Collection entries:
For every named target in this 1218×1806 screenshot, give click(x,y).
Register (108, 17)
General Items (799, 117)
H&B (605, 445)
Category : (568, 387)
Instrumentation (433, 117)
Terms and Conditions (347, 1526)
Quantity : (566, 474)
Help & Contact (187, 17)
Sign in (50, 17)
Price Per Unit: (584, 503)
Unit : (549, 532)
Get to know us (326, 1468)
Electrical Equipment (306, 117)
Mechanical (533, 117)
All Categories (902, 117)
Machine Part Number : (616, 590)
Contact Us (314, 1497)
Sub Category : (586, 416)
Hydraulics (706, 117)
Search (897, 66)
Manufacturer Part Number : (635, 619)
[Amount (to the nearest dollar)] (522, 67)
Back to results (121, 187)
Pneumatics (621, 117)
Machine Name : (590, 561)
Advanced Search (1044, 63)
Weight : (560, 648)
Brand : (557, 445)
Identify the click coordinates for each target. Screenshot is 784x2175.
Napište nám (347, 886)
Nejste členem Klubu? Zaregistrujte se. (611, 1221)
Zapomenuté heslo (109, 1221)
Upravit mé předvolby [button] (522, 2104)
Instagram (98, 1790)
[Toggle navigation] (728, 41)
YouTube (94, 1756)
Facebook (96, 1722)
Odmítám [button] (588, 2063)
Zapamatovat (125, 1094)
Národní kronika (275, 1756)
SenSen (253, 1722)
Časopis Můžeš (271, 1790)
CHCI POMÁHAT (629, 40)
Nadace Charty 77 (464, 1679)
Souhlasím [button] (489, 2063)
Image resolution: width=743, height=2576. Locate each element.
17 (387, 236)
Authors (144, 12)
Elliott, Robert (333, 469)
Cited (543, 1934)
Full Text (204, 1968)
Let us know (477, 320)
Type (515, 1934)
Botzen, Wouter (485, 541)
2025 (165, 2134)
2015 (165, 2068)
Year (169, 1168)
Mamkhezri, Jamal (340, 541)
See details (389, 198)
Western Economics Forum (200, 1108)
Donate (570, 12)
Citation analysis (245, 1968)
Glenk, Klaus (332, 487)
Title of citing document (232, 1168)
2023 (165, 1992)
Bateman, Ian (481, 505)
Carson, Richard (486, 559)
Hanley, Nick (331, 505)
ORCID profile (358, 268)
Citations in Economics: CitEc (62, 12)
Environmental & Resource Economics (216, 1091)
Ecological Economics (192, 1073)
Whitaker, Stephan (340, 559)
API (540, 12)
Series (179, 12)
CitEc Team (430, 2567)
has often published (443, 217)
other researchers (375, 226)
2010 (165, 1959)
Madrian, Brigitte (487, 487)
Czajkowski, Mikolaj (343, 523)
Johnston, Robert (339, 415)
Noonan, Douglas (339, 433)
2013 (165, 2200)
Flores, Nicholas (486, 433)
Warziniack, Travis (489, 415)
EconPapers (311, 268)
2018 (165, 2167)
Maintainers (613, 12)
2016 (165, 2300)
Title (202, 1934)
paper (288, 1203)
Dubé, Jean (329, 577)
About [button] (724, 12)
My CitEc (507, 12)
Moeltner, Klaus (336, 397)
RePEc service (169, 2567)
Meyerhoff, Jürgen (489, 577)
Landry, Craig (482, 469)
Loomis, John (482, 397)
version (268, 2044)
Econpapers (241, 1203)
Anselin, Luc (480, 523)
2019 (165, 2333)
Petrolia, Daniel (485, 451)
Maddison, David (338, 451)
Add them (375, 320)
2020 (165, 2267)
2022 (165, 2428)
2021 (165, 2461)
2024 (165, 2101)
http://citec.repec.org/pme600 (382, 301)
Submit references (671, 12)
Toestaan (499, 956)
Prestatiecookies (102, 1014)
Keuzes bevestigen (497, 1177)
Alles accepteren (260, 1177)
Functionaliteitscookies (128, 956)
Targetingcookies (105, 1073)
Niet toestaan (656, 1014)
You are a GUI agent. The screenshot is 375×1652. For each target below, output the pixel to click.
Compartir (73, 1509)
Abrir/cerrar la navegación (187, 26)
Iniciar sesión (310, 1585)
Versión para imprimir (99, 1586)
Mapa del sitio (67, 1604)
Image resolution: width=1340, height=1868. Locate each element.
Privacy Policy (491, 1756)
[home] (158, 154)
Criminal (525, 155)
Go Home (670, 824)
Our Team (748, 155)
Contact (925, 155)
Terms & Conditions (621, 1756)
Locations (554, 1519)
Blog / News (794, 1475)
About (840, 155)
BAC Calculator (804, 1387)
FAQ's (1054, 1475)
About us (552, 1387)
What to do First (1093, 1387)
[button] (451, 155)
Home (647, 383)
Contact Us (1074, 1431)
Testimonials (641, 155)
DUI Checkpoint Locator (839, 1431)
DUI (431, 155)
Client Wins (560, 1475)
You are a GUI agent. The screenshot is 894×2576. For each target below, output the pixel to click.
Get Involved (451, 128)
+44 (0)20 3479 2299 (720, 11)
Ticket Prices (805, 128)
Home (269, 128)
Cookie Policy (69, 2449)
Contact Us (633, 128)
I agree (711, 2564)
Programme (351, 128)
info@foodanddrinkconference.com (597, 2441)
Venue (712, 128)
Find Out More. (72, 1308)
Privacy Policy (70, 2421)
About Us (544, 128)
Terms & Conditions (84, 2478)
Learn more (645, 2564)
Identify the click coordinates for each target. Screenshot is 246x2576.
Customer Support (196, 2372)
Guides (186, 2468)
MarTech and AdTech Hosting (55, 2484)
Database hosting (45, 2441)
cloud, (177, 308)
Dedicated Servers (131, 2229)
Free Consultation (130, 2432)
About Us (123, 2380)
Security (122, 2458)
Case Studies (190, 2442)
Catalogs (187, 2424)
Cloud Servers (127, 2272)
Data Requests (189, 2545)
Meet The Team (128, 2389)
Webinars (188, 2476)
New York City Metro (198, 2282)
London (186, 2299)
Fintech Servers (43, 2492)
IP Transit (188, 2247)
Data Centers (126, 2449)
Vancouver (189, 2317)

REQUIREMENT –
Please reproduce the stretch of items from the very first line through the line containing "Zapomenuté heslo (109, 1221)", including both ends.

COMPLETE ANSWER –
For every named target in this 1218×1806 screenshot, give click(x,y).
Register (108, 17)
General Items (799, 117)
H&B (605, 445)
Category : (568, 387)
Instrumentation (433, 117)
Terms and Conditions (347, 1526)
Quantity : (566, 474)
Help & Contact (187, 17)
Sign in (50, 17)
Price Per Unit: (584, 503)
Unit : (549, 532)
Get to know us (326, 1468)
Electrical Equipment (306, 117)
Mechanical (533, 117)
All Categories (902, 117)
Machine Part Number : (616, 590)
Contact Us (314, 1497)
Sub Category : (586, 416)
Hydraulics (706, 117)
Search (897, 66)
Manufacturer Part Number : (635, 619)
[Amount (to the nearest dollar)] (522, 67)
Back to results (121, 187)
Pneumatics (621, 117)
Machine Name : (590, 561)
Advanced Search (1044, 63)
Weight : (560, 648)
Brand : (557, 445)
Identify the click coordinates for each target. Screenshot is 784x2175.
Napište nám (347, 886)
Nejste členem Klubu? Zaregistrujte se. (611, 1221)
Zapomenuté heslo (109, 1221)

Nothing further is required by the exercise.